═════ DATA FOR THIS TASK

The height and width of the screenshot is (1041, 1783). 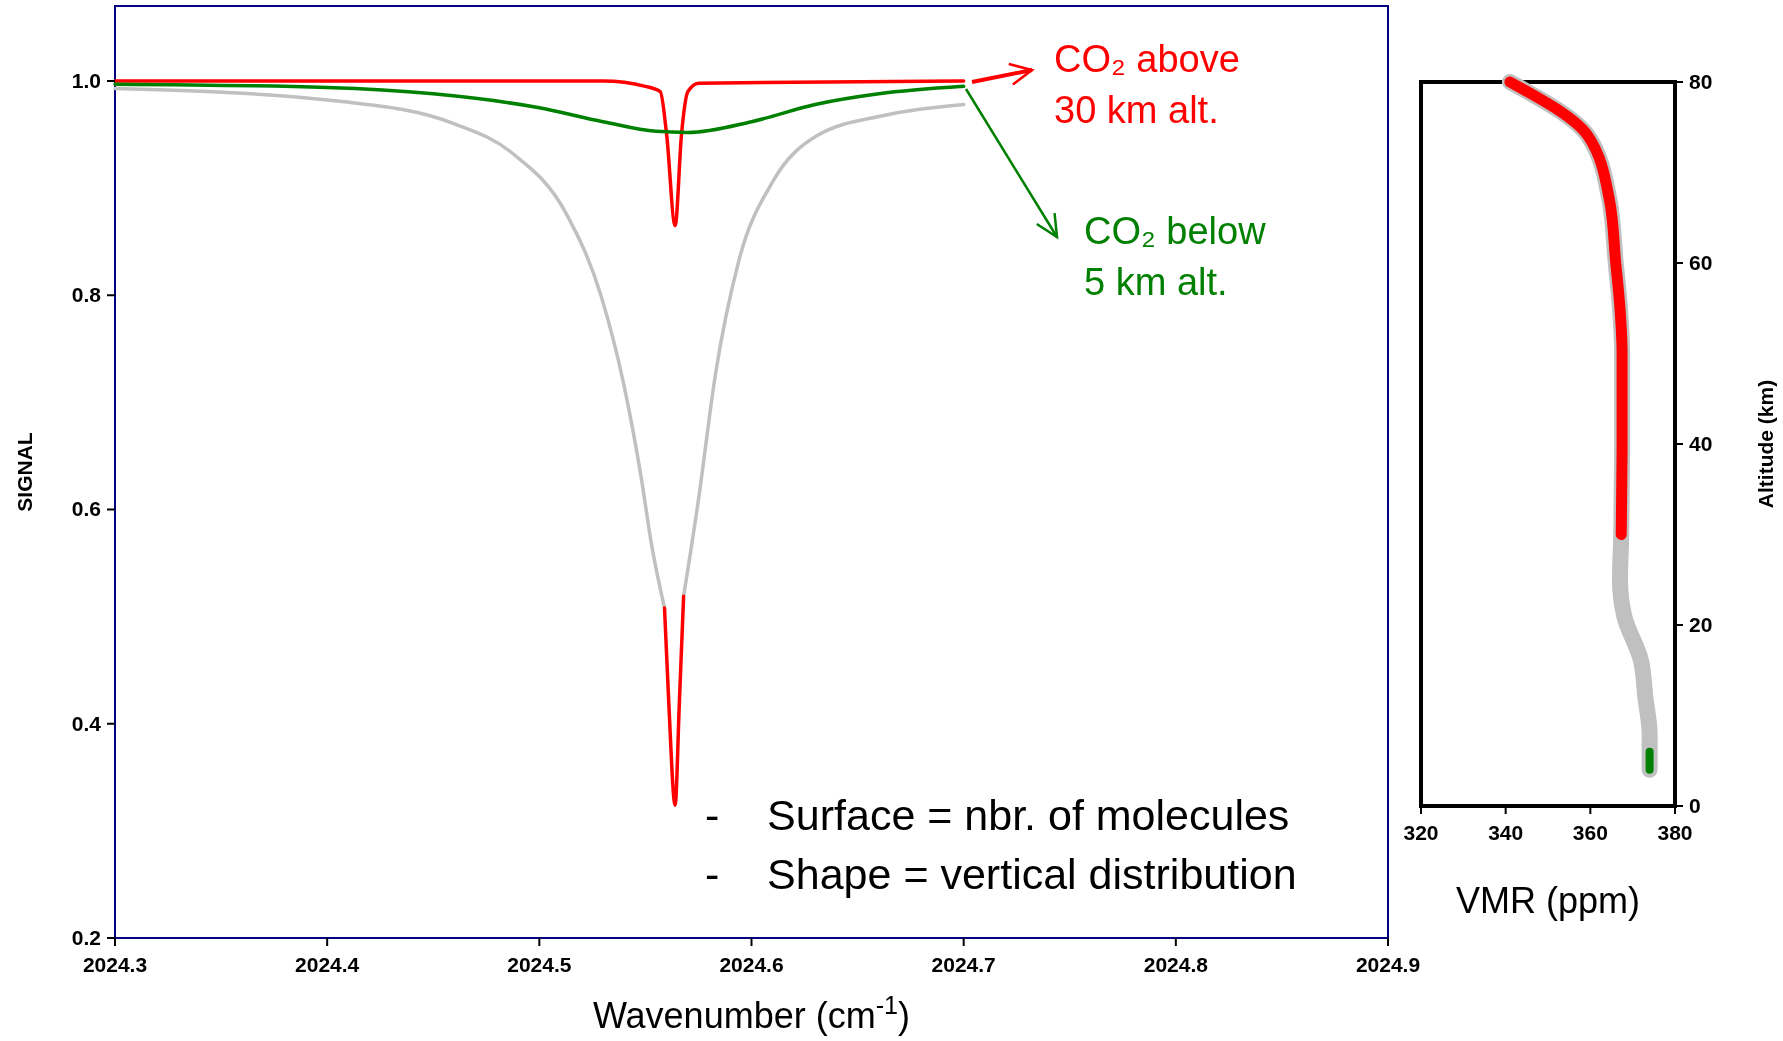 What do you see at coordinates (1176, 964) in the screenshot?
I see `x-tick-label: 2024.8` at bounding box center [1176, 964].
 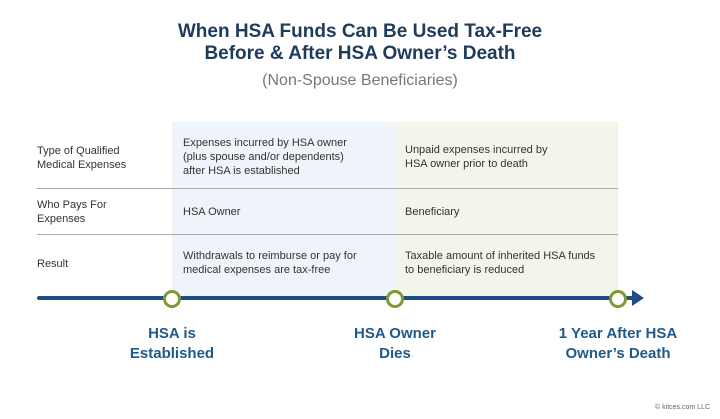 What do you see at coordinates (506, 211) in the screenshot?
I see `after-death-column-bg` at bounding box center [506, 211].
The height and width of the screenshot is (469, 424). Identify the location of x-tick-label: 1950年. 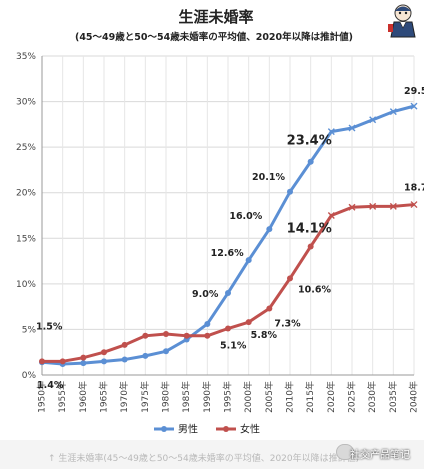
(42, 397).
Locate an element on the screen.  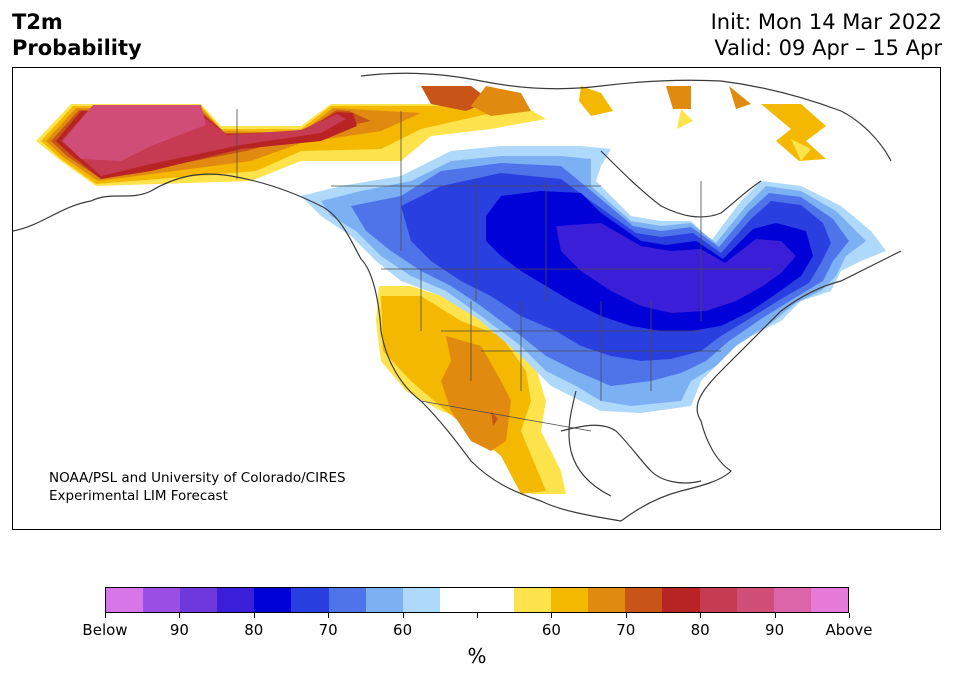
colorbar-unit: % is located at coordinates (477, 656).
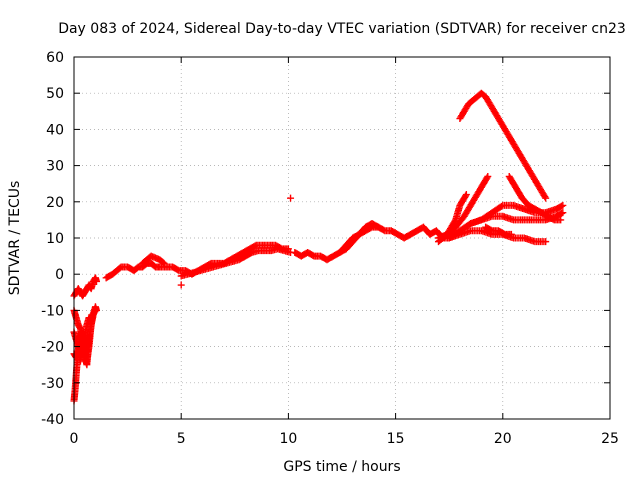 The height and width of the screenshot is (480, 640). Describe the element at coordinates (342, 467) in the screenshot. I see `x-axis-label: GPS time / hours` at that location.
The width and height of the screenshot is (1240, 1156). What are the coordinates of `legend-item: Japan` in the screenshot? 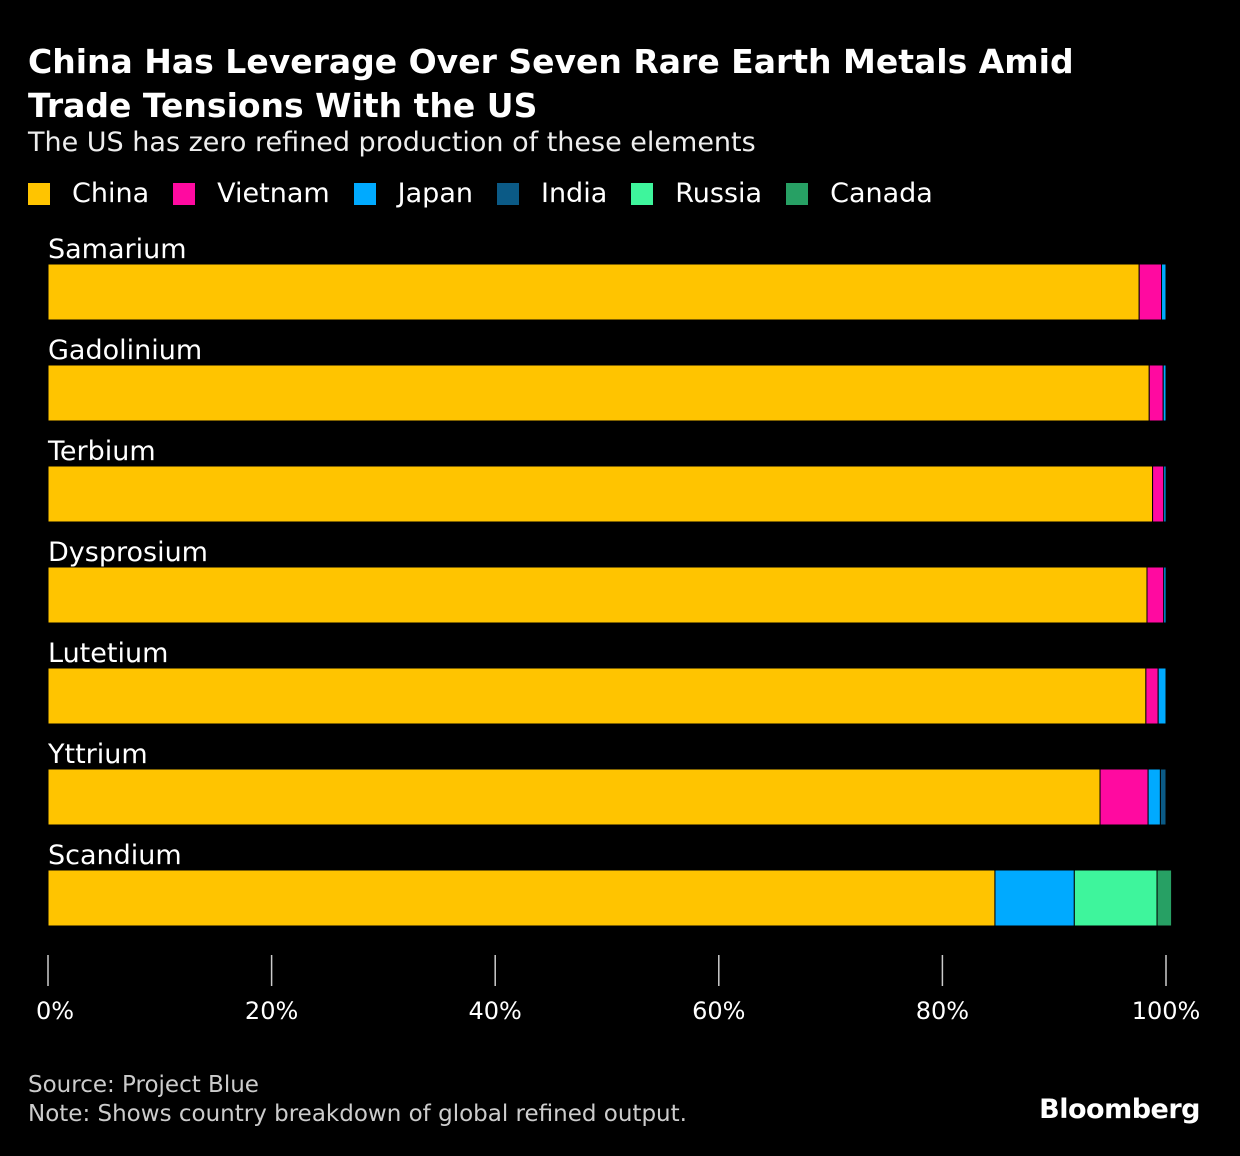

══════════

WHAT THE TASK REQUIRES: Copy out the data from the line with "What do you see at coordinates (506, 211)" up to and including the line with "The height and width of the screenshot is (480, 640).", leaving out the pictures.

ANSWER SECTION:
  What do you see at coordinates (506, 211) in the screenshot?
I see `after-death-column-bg` at bounding box center [506, 211].
The height and width of the screenshot is (469, 424). Identify the location of x-tick-label: 1950年. 
(42, 397).
Locate an element on the screen.  
colorbar-unit: % is located at coordinates (477, 656).
 The height and width of the screenshot is (480, 640). Describe the element at coordinates (342, 467) in the screenshot. I see `x-axis-label: GPS time / hours` at that location.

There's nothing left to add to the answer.